You are not logged in.

#351 Yesterday 10:45:23

pacmancrashedagain
Member
Registered: 2024-12-14
Posts: 19

Re: Issues with Mesa 24.3.x and amdgpu Vega graphics

@orbit-oc

Yes, you are 100% right, sorry, i always thought mine was Raven Ridge.

    Device: AMD Radeon Vega 8 Graphics (radeonsi, raven, ACO, DRM 3.54, 6.6.72-1-lts) (0x15d8)
OpenGL renderer string: AMD Radeon Vega 8 Graphics (radeonsi, raven, ACO, DRM 3.54, 6.6.72-1-lts)

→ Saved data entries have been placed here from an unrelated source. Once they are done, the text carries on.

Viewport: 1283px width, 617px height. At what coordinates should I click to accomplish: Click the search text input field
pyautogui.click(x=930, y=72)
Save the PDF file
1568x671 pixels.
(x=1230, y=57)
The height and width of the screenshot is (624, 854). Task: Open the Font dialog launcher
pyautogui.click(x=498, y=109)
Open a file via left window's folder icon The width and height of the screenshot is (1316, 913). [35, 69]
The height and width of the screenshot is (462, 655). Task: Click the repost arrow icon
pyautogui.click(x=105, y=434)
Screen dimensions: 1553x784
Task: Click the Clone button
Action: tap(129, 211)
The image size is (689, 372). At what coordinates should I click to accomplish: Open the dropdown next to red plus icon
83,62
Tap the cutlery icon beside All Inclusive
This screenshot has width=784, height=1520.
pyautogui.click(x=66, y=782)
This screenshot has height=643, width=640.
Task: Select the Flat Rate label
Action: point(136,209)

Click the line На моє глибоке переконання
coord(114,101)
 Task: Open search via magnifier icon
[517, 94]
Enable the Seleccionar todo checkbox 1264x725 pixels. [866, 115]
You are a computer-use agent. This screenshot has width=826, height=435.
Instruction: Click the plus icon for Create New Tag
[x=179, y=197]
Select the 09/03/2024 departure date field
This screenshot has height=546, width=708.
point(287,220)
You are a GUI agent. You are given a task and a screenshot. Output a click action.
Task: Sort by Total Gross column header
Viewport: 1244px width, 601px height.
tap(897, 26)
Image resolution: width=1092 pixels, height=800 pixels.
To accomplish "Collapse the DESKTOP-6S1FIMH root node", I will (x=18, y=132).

Last edited by pacmancrashedagain (Yesterday 12:15:52)

Offline

#352 Yesterday 11:47:53

NotAnArchUser
Member
Registered: 2025-01-25
Posts: 6

Re: Issues with Mesa 24.3.x and amdgpu Vega graphics

Another freeze on unpatched kernel with amdgpu.ppfeaturemask=0xffff7bcf (which includes proposed 0xf7fff) after 3 days of uptime and active usage.

I've been using PP_GFXOFF_MASK feature mask (0xf7fff) for more than a month and freezes never stopped because of that. Now it just happens less frequently and I'm not sure if this exact mask alone is responsible for that.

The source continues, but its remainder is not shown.